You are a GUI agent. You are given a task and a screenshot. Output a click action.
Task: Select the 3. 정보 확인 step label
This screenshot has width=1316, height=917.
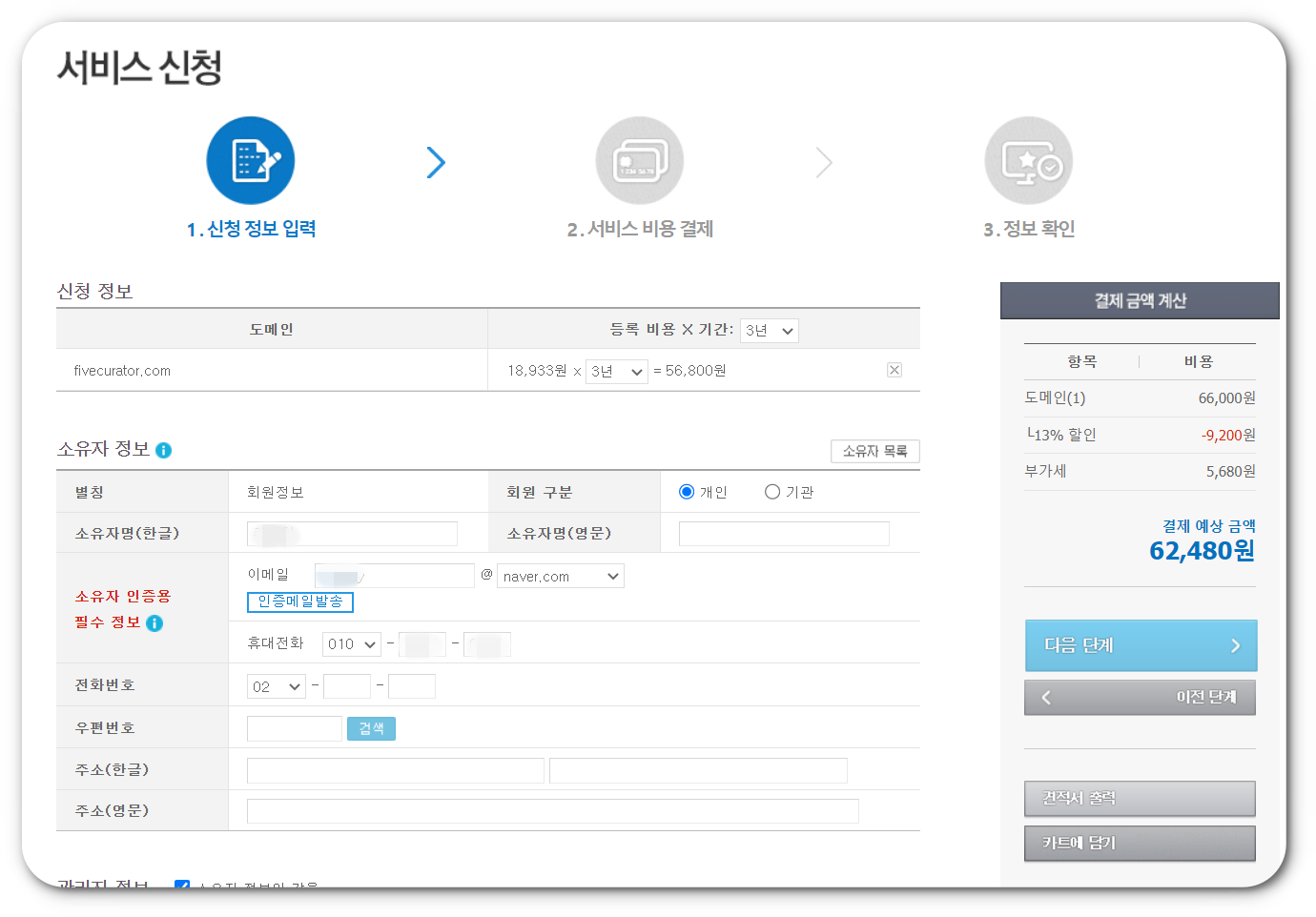1028,229
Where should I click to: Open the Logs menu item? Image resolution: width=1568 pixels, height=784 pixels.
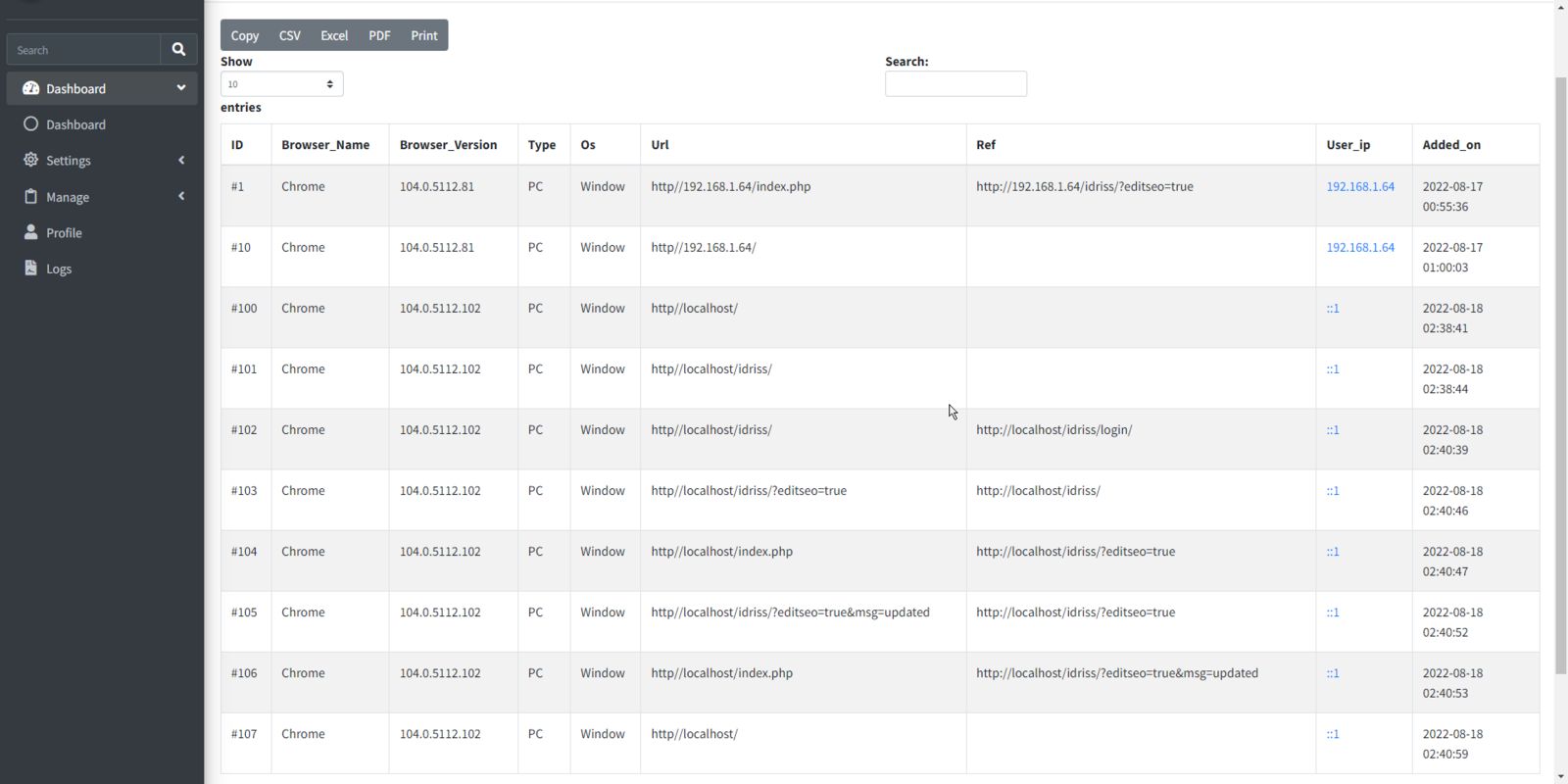(x=59, y=270)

□ □ □

YOUR TASK :: The entries are to be written out again exactly, without their pictures.

ANSWER FOR THE TASK ::
You are a GUI agent. You are given a task and a screenshot. Output a click action.
Task: Select the 3. 정보 확인 step label
This screenshot has width=1316, height=917.
1028,229
Where should I click to: Open the Logs menu item? Image resolution: width=1568 pixels, height=784 pixels.
(x=59, y=270)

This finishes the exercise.